Task brief - Could you reproduce, word for word, everything below from the line containing "CONTACT (83, 2199)" down to the line containing "会員規約 (66, 2531)", with both of those lines included and no others?

====================

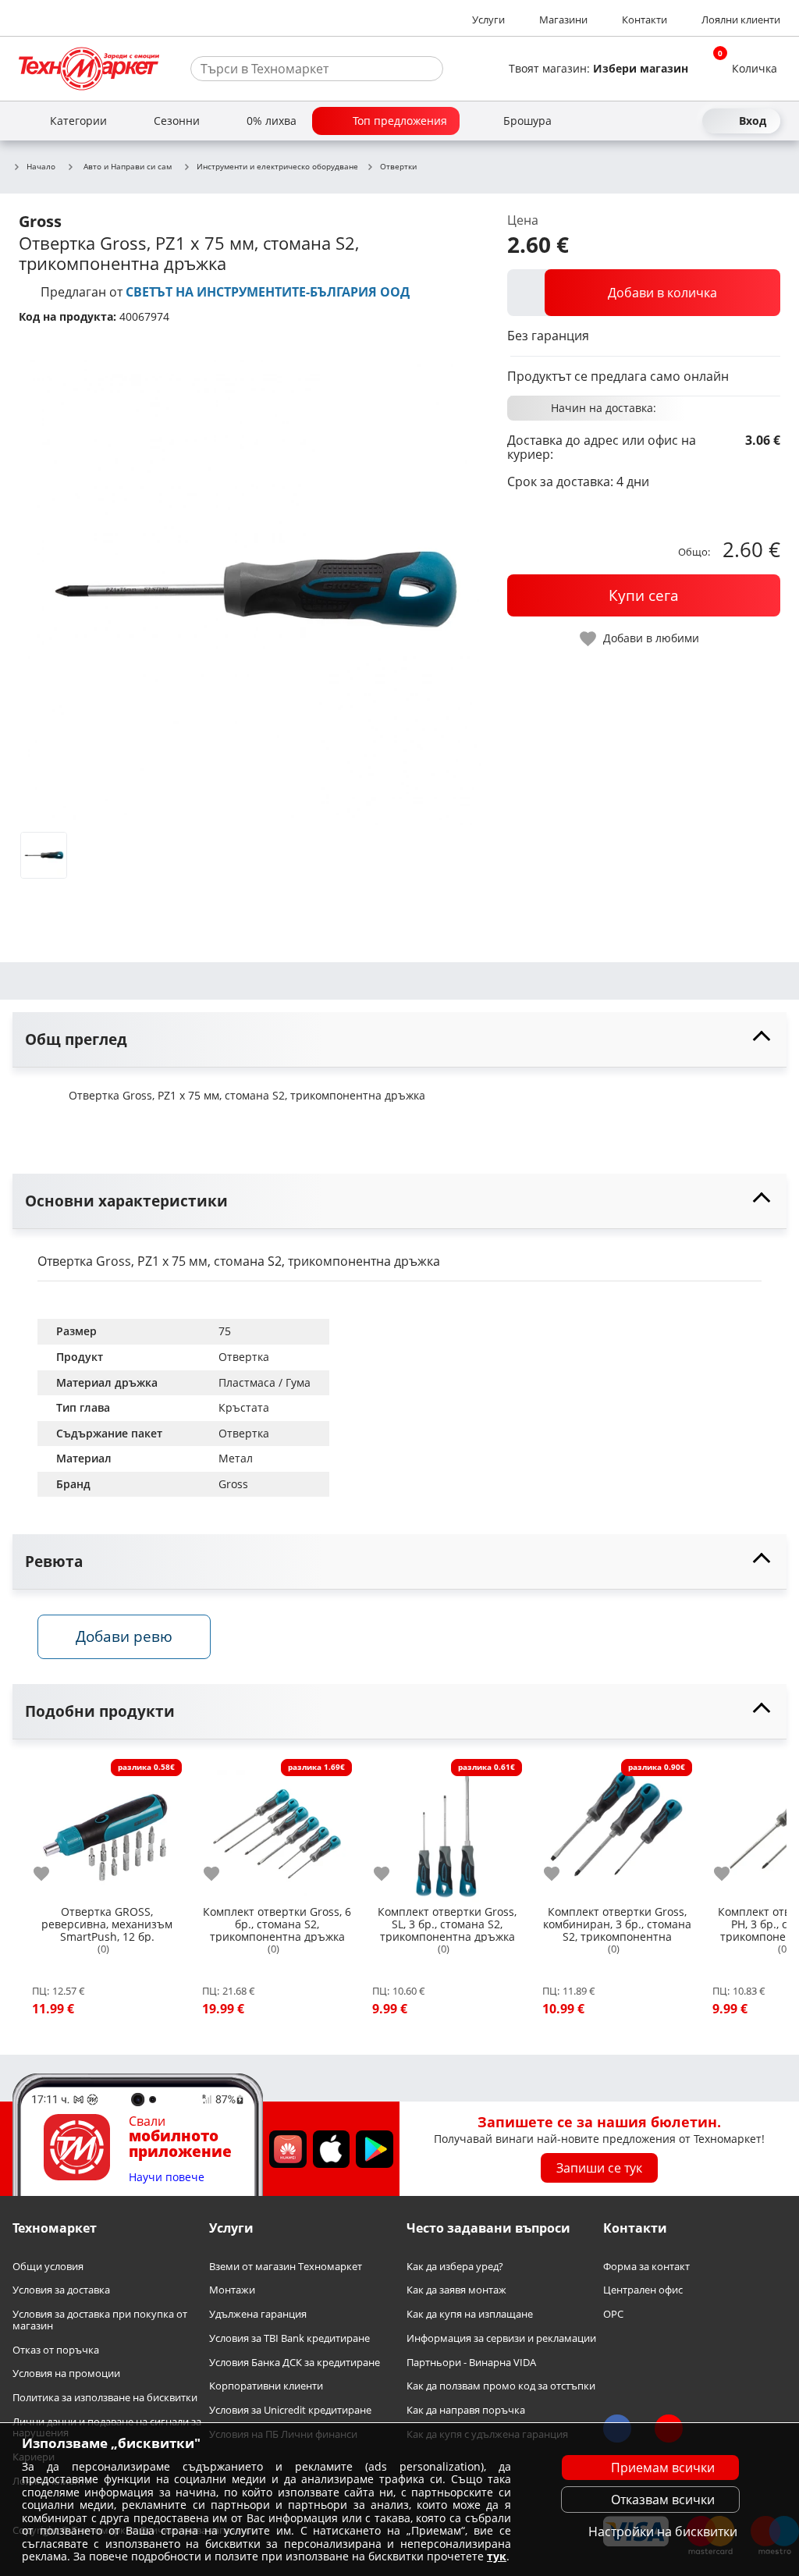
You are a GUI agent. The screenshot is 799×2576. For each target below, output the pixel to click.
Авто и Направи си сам (127, 166)
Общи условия (47, 2266)
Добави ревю (124, 1636)
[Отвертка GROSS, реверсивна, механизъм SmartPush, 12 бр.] (107, 1828)
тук (496, 2556)
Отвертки (398, 167)
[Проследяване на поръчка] (658, 120)
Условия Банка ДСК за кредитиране (294, 2362)
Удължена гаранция (258, 2314)
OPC (613, 2314)
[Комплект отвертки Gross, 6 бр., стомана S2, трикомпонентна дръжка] (277, 1828)
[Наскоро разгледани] (630, 120)
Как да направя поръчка (466, 2410)
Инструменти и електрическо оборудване (277, 167)
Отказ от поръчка (55, 2349)
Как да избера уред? (455, 2266)
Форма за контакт (646, 2266)
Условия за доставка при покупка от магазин (99, 2319)
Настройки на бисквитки (662, 2531)
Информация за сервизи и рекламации (501, 2338)
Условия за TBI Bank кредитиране (289, 2338)
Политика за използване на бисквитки (104, 2398)
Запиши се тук (599, 2167)
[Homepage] (89, 69)
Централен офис (643, 2290)
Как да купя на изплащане (470, 2314)
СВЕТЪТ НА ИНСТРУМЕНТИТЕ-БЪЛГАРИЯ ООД (268, 292)
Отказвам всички (663, 2499)
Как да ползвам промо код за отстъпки (501, 2386)
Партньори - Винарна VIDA (471, 2362)
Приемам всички (663, 2467)
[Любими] (686, 120)
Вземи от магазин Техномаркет (285, 2266)
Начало (41, 167)
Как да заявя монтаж (456, 2290)
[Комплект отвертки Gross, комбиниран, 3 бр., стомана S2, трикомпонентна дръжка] (617, 1828)
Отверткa (243, 1356)
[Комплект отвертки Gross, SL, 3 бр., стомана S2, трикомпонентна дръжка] (447, 1828)
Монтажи (232, 2290)
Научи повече (166, 2177)
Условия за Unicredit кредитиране (290, 2410)
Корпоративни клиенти (266, 2386)
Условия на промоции (66, 2373)
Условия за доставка (61, 2290)
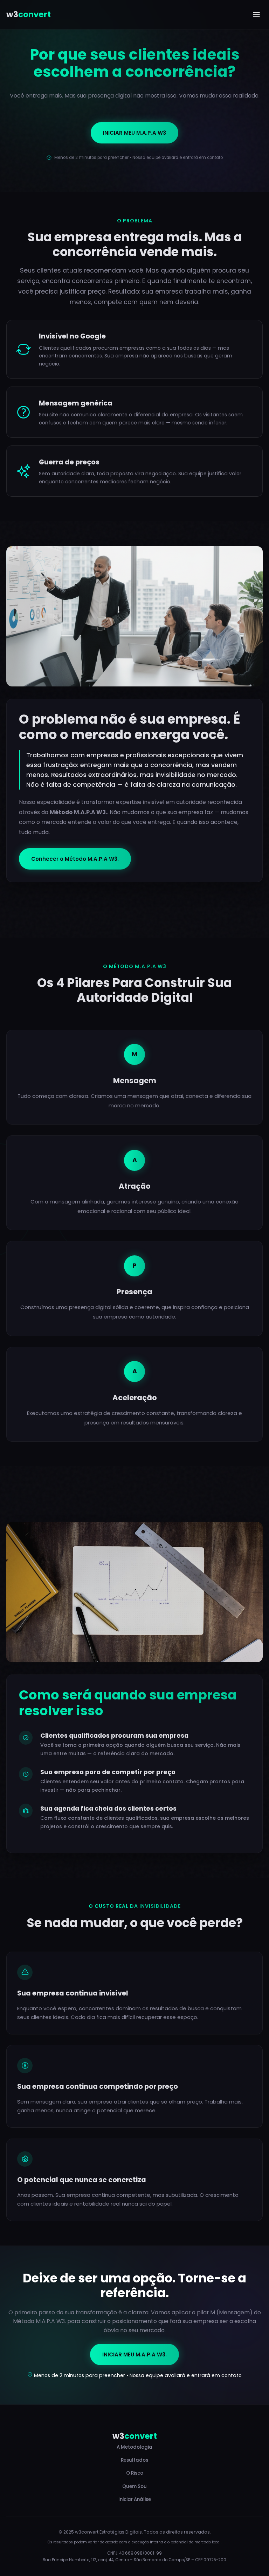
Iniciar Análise (134, 2499)
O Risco (134, 2473)
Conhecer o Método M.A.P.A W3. (75, 859)
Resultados (134, 2460)
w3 (28, 14)
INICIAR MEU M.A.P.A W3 (134, 132)
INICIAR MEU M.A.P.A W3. (134, 2354)
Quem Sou (134, 2486)
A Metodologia (134, 2447)
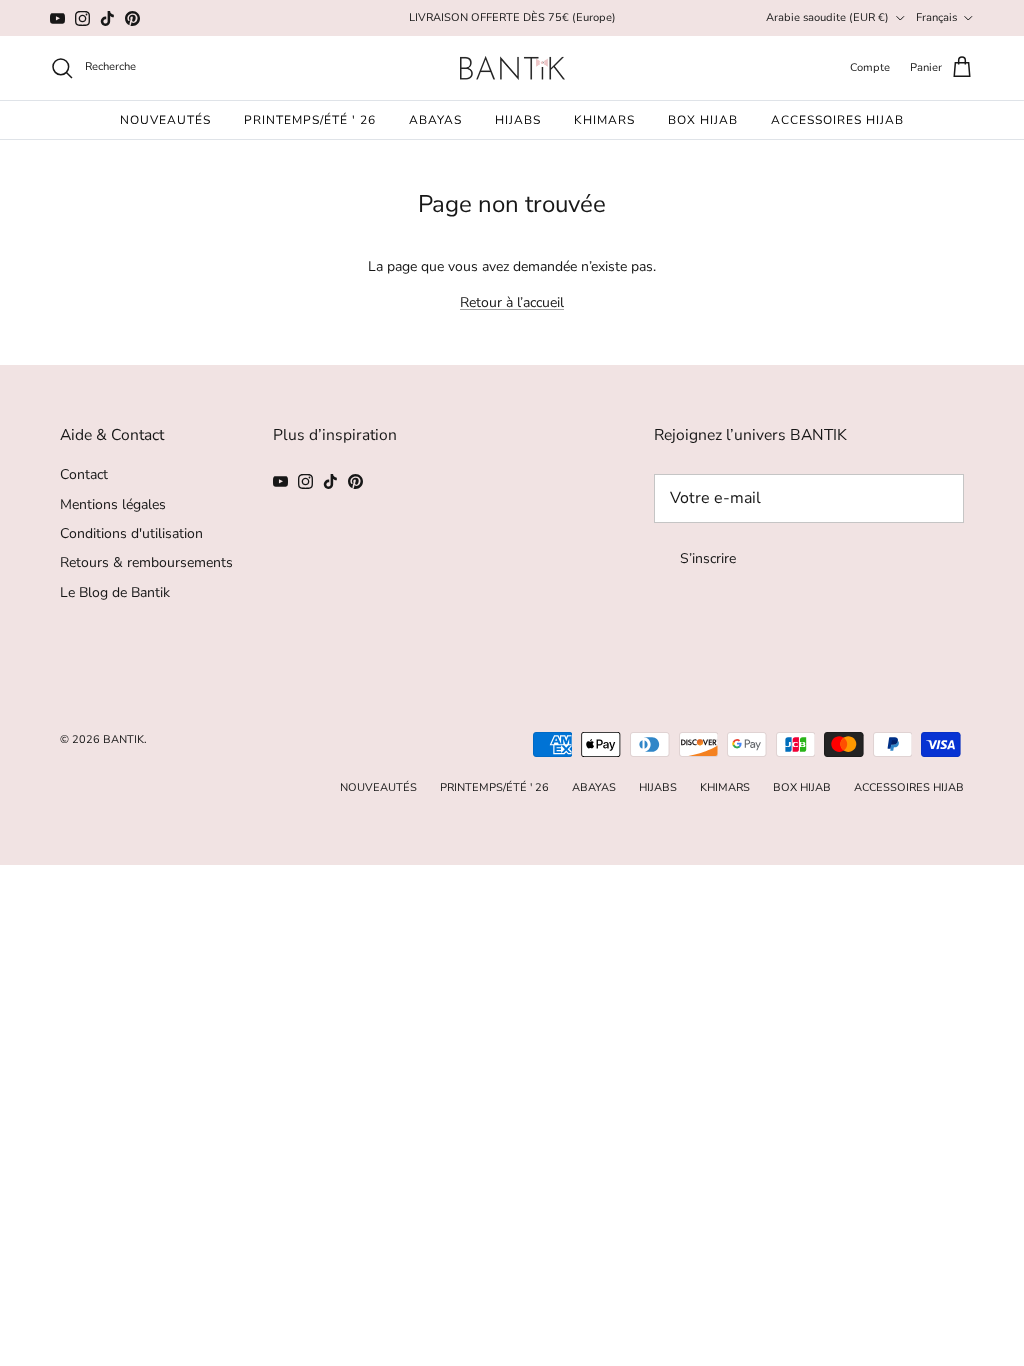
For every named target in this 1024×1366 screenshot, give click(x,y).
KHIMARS (604, 120)
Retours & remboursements (146, 562)
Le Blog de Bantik (115, 592)
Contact (84, 474)
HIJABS (518, 120)
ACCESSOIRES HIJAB (837, 120)
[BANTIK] (512, 68)
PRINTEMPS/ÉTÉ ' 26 (310, 120)
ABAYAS (435, 120)
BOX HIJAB (703, 120)
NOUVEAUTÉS (165, 120)
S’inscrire (708, 558)
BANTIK (123, 739)
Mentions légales (113, 504)
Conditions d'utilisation (131, 533)
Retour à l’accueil (512, 302)
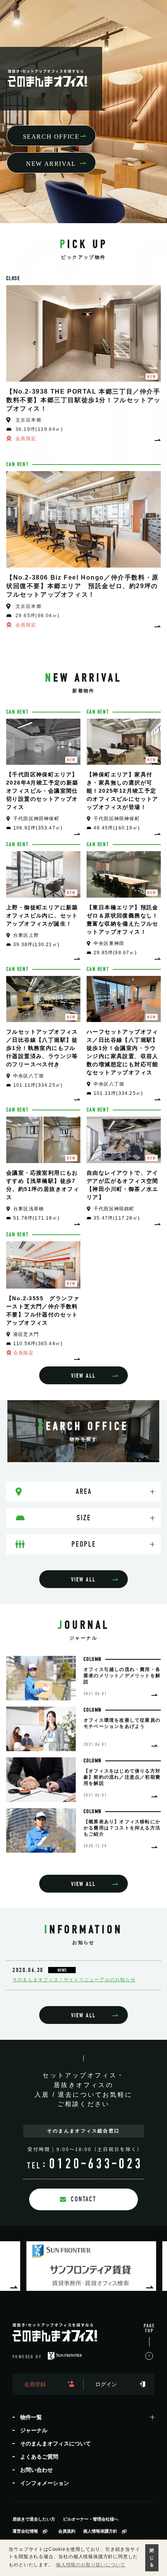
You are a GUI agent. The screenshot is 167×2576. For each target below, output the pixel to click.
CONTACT (83, 2199)
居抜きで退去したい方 (33, 2519)
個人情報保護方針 (100, 2531)
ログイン (106, 2384)
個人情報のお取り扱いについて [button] (90, 2564)
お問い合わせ (36, 2470)
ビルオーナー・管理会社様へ (90, 2519)
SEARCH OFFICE (51, 136)
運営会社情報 (25, 2531)
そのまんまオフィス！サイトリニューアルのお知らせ (74, 1979)
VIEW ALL (83, 1375)
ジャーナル (33, 2430)
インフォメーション (44, 2483)
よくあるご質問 (39, 2457)
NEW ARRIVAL (51, 163)
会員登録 (35, 2384)
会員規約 (66, 2531)
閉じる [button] (152, 2557)
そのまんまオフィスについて (55, 2443)
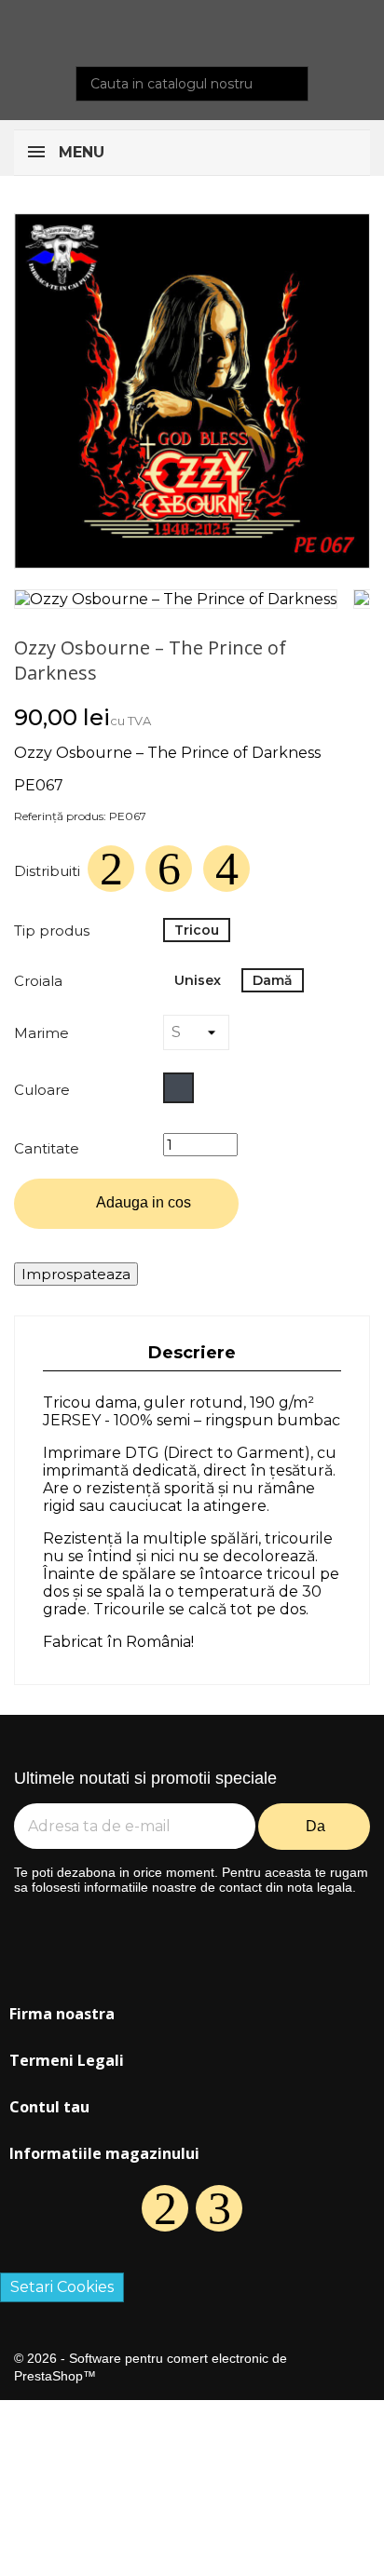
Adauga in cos (128, 1205)
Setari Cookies (62, 2287)
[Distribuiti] (111, 868)
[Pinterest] (226, 868)
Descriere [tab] (192, 1352)
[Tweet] (168, 868)
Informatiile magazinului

====================

Expected answer -
CONTACT (83, 2199)
居抜きで退去したい方 (33, 2519)
個人情報保護方針 (100, 2531)
ログイン (106, 2384)
個人情報のお取り扱いについて [button] (90, 2564)
お問い合わせ (36, 2470)
ビルオーナー・管理会社様へ (90, 2519)
SEARCH OFFICE (51, 136)
運営会社情報 (25, 2531)
そのまんまオフィス！サイトリニューアルのお知らせ (74, 1979)
VIEW ALL (83, 1375)
ジャーナル (33, 2430)
インフォメーション (44, 2483)
よくあるご質問 (39, 2457)
NEW ARRIVAL (51, 163)
会員登録 (35, 2384)
会員規約 (66, 2531)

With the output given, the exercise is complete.